14 abril 2020

ESPACIOS EN BLANCO (HISTORIAS DEL ESTADO DE ALARMA VI)

El gato del balcón que tengo justo enfrente es de color marrón claro, enorme. Es un gato hastiado, bostezante; asomado casi siempre a la misma ventana, con la mirada de un personaje de Juanjo Guarnido. A veces recorre a su dueña de hombro a hombro cuando está sentada, lentamente. Una y otra vez. El cuerpo de ella cede ante su peso. Creo que así nos sentimos todos en algún momento durante cada día de este confinamiento, aunque no tengamos mascota. Ya lo dijo el poema: “El tiempo es el gato más silencioso que conozco”.

Se fue la luz y borró todo lo que había escrito. Saltó el diferencial. “I found that essence rare” de Gang of Four se cortó bruscamente. La oscuridad, unida al silencio total y al encierro, transmite un miedo nuevo, paralizante. Un precipicio de negritud sin referencias ni asidero alguno. Una sensación absoluta de desconexión.

Tranquilos, la economía puede volver a crecer tan torcida como siempre. Que se lo pregunten a esa madre que recorre farmacias para comprar a precios desorbitados las mascarillas y guantes que le niegan a su hija en su puesto de trabajo; al que no ha faltado en ningún momento por ser catalogado como esencial.

El merodeador va por la acera escudriñando cautelosamente el interior de los coches con la esperanza desvaída de encontrar algún olvido suculento de última hora. Su mascarilla blanca le tapa casi toda la cara, lo emboza. Parece de calidad, buena merca adquirida a través de contactos inaccesibles para mí que envidio en la distancia. Pienso, por un momento, que deberían haberlo incorporado a la delegación del Gobierno que compró el material a China, quizá nos hubiese ido mejor. Está, inquieto e impaciente, ante un festín insípido de vehículos polvorientos que parecen petrificados, que no ofrecen nada relevante. Se detiene ante uno ya desvalijado, con la ventanilla rota del conductor cubierta cuidadosamente de plástico negro, imagino que por su resignado dueño. Valora el trabajo y, de pronto, hace trizas su actitud cautelosa lanzando una de las piedras que lleva apretadas en la mano contra la ventanilla de una furgoneta que ni se entera. Pedradas rabiosas contra la mala suerte, aunque una fuerza magnética negativa parece haber succionado su determinación. Ante el ruido, la gente aparece a la vez en los balcones con toda su explosión de furor y color.
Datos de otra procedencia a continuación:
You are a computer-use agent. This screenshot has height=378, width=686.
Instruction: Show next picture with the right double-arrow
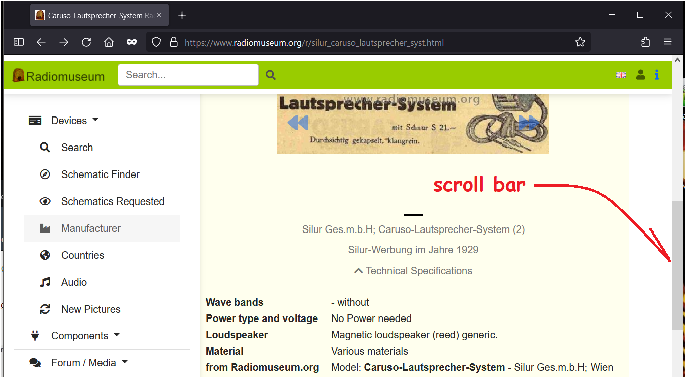click(x=529, y=122)
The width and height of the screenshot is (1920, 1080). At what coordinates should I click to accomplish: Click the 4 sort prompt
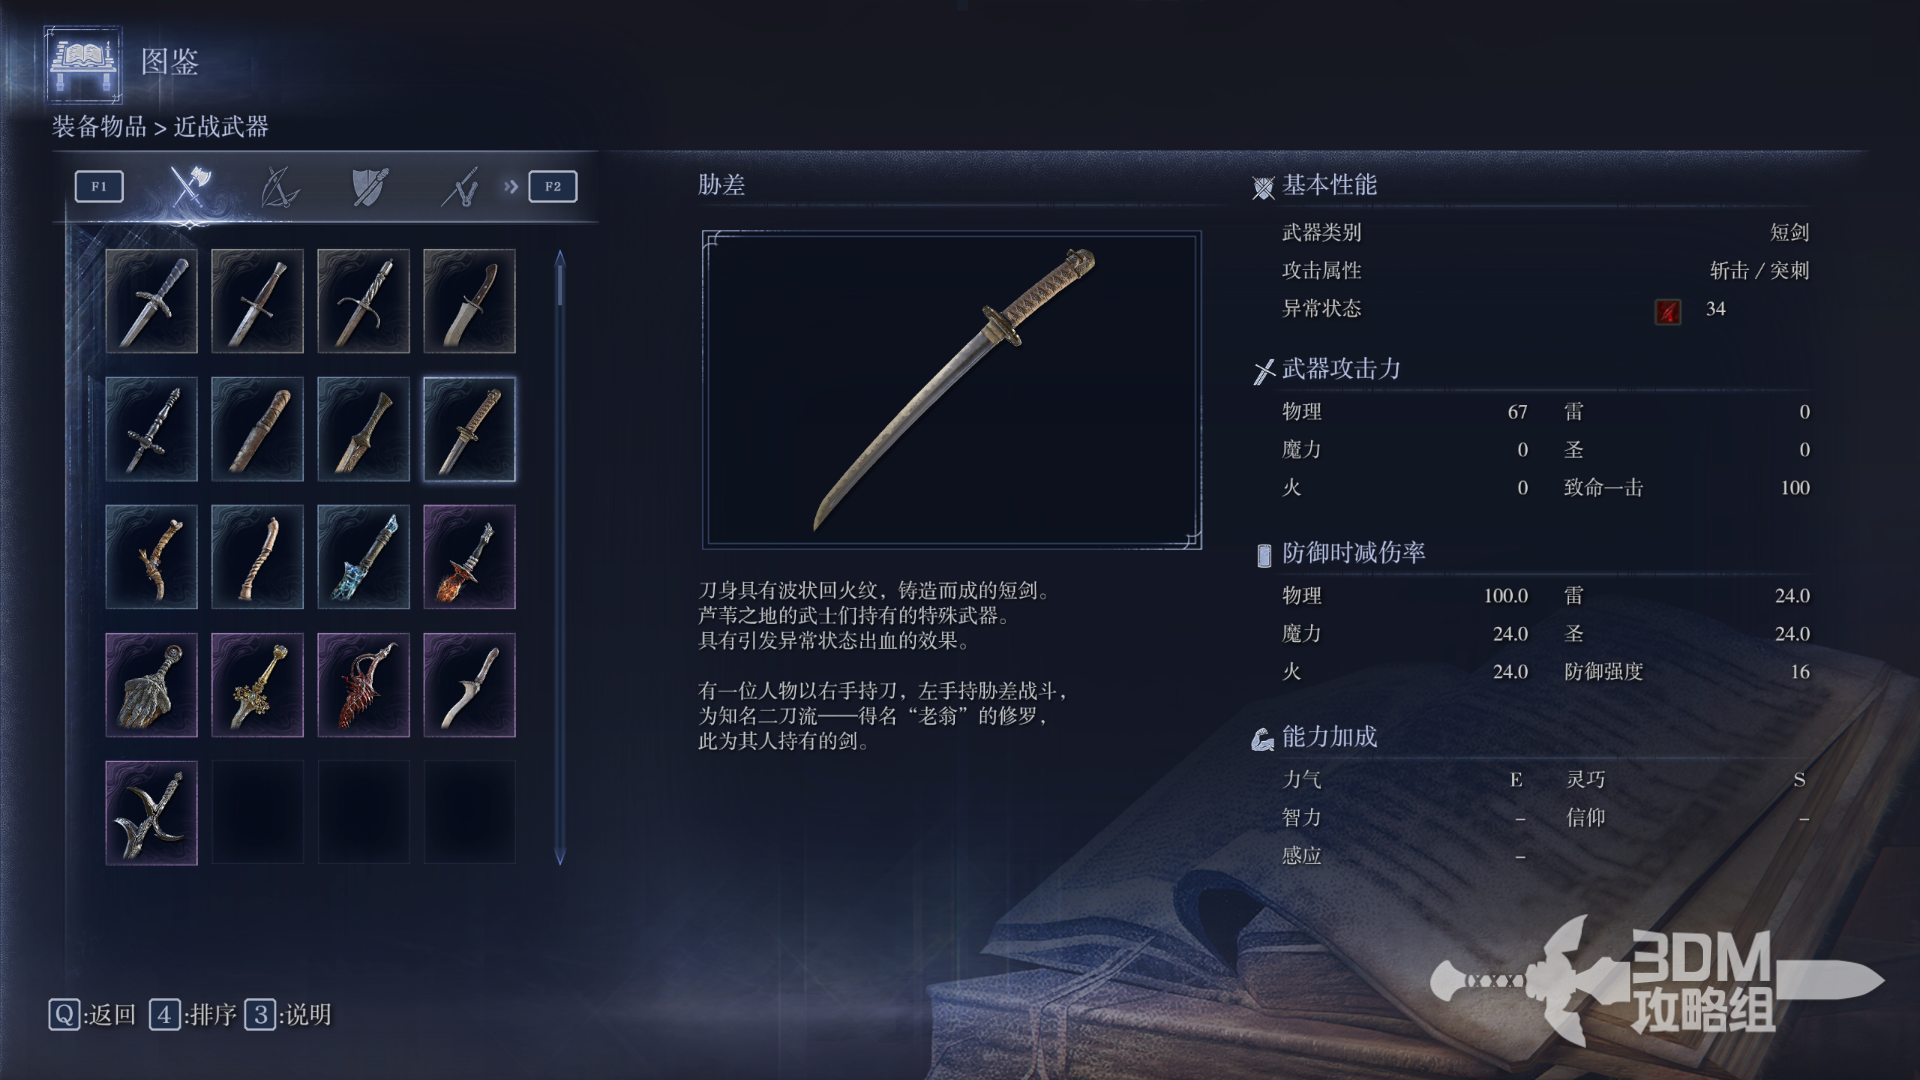193,1015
Comienza a llover, la calle está más lejos ahora. El detective ha perdido momentáneamente de vista al merodeador con los prismáticos. Él también está impresionado por la calidad de su mascarilla, algo ennegrecida, todo sea dicho. Piensa que es una FFP2 con válvula de exhalación, una pasada. Recuerda, con cierta nostalgia, las conversaciones sobre mascarillas que solía mantener a finales de febrero con su cuñado. Sin embargo, su imaginación no hace más que mostrarle la imagen de una persona que yace en algún callejón golpeada por alguien que le ha robado cartera, reloj y mascarilla.

La lluvia arrecia y las gotas empiezan a colarse por el cristal roto del coche violentado. El merodeador contempla la lluvia refugiado en un portal. Ve líneas blancas precipitándose enfurecidas, rectas o diagonales, sobre una calle igual de vacía que antes. “Es la lluvia más limpia que ha caído en años”, se dice.

Los prismáticos del detective encuentran a alguien que camina a los lejos, bajo la lluvia. Arrastra una gran maleta rosa de ruedas. Parece una chica. Deduce que es una investigadora que vuelve de participar en un congreso en un país extranjero y que, a pesar de las noticias, no se imagina llegar y encontrarse Granada completamente desierta. Su calle vacía, salvo por la presencia de un delincuente oculto en un portal que la saluda al verla pasar. Ella ni siquiera lleva mascarilla, y envidia secretamente la de ese hombre que parece sonreírle.  Al detective le tiembla la voz de emoción en momentos así, incluso cuando habla consigo mismo.


Anochece entre manos diligentes que ordenan y limpian; niños de colorean; voces que cotorrean, susurran, cantan o discuten; risas ahogadas. Trasiego de platos y de dedos sobre mandos a distancia y teclados. Móviles encendidos en aquella penumbra nocturna que antaño solo iluminaba la televisión. El orden de la cocina marca el de las cabezas. Recetas impresas pegadas en la pared de azulejos. Peleas y reproches por el agua caliente de la ducha tras la sesión de pilates en línea. Hay algo frenético dentro de la aparente quietud. Todos rellenando espacios en blanco.